• [WHAT IS REQUIRED]
Given the entries below, copy each of them out exactly.

• [RECORDS SUPPLIED]
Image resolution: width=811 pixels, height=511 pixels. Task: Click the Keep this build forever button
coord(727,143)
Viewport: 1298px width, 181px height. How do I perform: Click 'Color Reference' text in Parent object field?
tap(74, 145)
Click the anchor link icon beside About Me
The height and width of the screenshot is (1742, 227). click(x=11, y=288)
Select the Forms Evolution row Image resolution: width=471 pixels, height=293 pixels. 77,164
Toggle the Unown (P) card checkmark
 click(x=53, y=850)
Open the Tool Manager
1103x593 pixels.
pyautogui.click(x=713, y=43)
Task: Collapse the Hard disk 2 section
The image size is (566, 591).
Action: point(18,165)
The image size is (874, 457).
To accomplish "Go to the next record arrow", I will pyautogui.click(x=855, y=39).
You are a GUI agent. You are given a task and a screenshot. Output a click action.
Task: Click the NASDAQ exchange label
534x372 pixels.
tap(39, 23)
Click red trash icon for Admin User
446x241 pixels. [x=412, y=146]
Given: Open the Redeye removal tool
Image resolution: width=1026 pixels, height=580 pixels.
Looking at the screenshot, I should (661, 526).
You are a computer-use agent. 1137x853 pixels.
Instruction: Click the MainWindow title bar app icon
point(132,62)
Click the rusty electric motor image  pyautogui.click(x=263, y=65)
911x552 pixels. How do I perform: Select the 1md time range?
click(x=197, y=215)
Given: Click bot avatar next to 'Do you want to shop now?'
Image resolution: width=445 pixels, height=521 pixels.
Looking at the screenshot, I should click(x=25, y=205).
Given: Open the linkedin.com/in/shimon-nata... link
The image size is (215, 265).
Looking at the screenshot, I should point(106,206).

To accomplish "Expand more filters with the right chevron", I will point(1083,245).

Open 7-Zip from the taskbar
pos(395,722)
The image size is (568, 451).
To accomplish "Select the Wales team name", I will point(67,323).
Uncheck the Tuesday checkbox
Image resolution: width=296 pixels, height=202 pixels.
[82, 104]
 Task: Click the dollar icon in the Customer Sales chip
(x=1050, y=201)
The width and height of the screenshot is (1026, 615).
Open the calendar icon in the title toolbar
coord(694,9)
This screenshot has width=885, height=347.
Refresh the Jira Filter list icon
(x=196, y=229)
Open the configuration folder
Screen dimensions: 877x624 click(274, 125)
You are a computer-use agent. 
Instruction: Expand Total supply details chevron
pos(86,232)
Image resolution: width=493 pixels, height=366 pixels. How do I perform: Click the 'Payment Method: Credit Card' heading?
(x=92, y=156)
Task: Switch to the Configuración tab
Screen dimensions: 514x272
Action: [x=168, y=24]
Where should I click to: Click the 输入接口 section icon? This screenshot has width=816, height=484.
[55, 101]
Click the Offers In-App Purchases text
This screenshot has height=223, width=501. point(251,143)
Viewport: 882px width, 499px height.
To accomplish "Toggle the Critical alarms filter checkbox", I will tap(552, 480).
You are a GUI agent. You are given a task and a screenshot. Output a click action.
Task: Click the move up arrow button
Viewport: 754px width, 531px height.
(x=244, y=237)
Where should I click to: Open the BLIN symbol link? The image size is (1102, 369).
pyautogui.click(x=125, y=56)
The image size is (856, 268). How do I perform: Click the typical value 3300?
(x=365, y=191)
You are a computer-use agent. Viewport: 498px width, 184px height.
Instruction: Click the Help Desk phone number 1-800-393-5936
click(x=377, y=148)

• [WRITTEN SOLUTION]
Image resolution: width=811 pixels, height=511 pixels. Task: Click the Keep this build forever button
coord(727,143)
Viewport: 1298px width, 181px height. How do I perform: Click 'Color Reference' text in Parent object field?
tap(74, 145)
Click the anchor link icon beside About Me
The height and width of the screenshot is (1742, 227). click(x=11, y=288)
Select the Forms Evolution row Image resolution: width=471 pixels, height=293 pixels. 77,164
Toggle the Unown (P) card checkmark
 click(x=53, y=850)
Open the Tool Manager
1103x593 pixels.
pyautogui.click(x=713, y=43)
Task: Collapse the Hard disk 2 section
The image size is (566, 591).
Action: point(18,165)
The image size is (874, 457).
To accomplish "Go to the next record arrow", I will pyautogui.click(x=855, y=39).
You are a GUI agent. You are given a task and a screenshot. Output a click action.
Task: Click the NASDAQ exchange label
534x372 pixels.
tap(39, 23)
Click red trash icon for Admin User
446x241 pixels. [x=412, y=146]
Given: Open the Redeye removal tool
Image resolution: width=1026 pixels, height=580 pixels.
Looking at the screenshot, I should (661, 526).
You are a computer-use agent. 1137x853 pixels.
Instruction: Click the MainWindow title bar app icon
point(132,62)
Click the rusty electric motor image  pyautogui.click(x=263, y=65)
911x552 pixels. How do I perform: Select the 1md time range?
click(x=197, y=215)
Given: Click bot avatar next to 'Do you want to shop now?'
Image resolution: width=445 pixels, height=521 pixels.
Looking at the screenshot, I should click(x=25, y=205).
Given: Open the linkedin.com/in/shimon-nata... link
The image size is (215, 265).
Looking at the screenshot, I should point(106,206).

To accomplish "Expand more filters with the right chevron", I will point(1083,245).

Open 7-Zip from the taskbar
pos(395,722)
The image size is (568, 451).
To accomplish "Select the Wales team name", I will point(67,323).
Uncheck the Tuesday checkbox
Image resolution: width=296 pixels, height=202 pixels.
[82, 104]
 Task: Click the dollar icon in the Customer Sales chip
(x=1050, y=201)
The width and height of the screenshot is (1026, 615).
Open the calendar icon in the title toolbar
coord(694,9)
This screenshot has width=885, height=347.
Refresh the Jira Filter list icon
(x=196, y=229)
Open the configuration folder
Screen dimensions: 877x624 click(274, 125)
You are a computer-use agent. 
Instruction: Expand Total supply details chevron
pos(86,232)
Image resolution: width=493 pixels, height=366 pixels. How do I perform: Click the 'Payment Method: Credit Card' heading?
(x=92, y=156)
Task: Switch to the Configuración tab
Screen dimensions: 514x272
Action: [x=168, y=24]
Where should I click to: Click the 输入接口 section icon? This screenshot has width=816, height=484.
[55, 101]
Click the Offers In-App Purchases text
This screenshot has height=223, width=501. point(251,143)
Viewport: 882px width, 499px height.
To accomplish "Toggle the Critical alarms filter checkbox", I will tap(552, 480).
You are a GUI agent. You are given a task and a screenshot. Output a click action.
Task: Click the move up arrow button
Viewport: 754px width, 531px height.
(x=244, y=237)
Where should I click to: Open the BLIN symbol link? The image size is (1102, 369).
pyautogui.click(x=125, y=56)
The image size is (856, 268). How do I perform: Click the typical value 3300?
(x=365, y=191)
You are a computer-use agent. Viewport: 498px width, 184px height.
Instruction: Click the Help Desk phone number 1-800-393-5936
click(x=377, y=148)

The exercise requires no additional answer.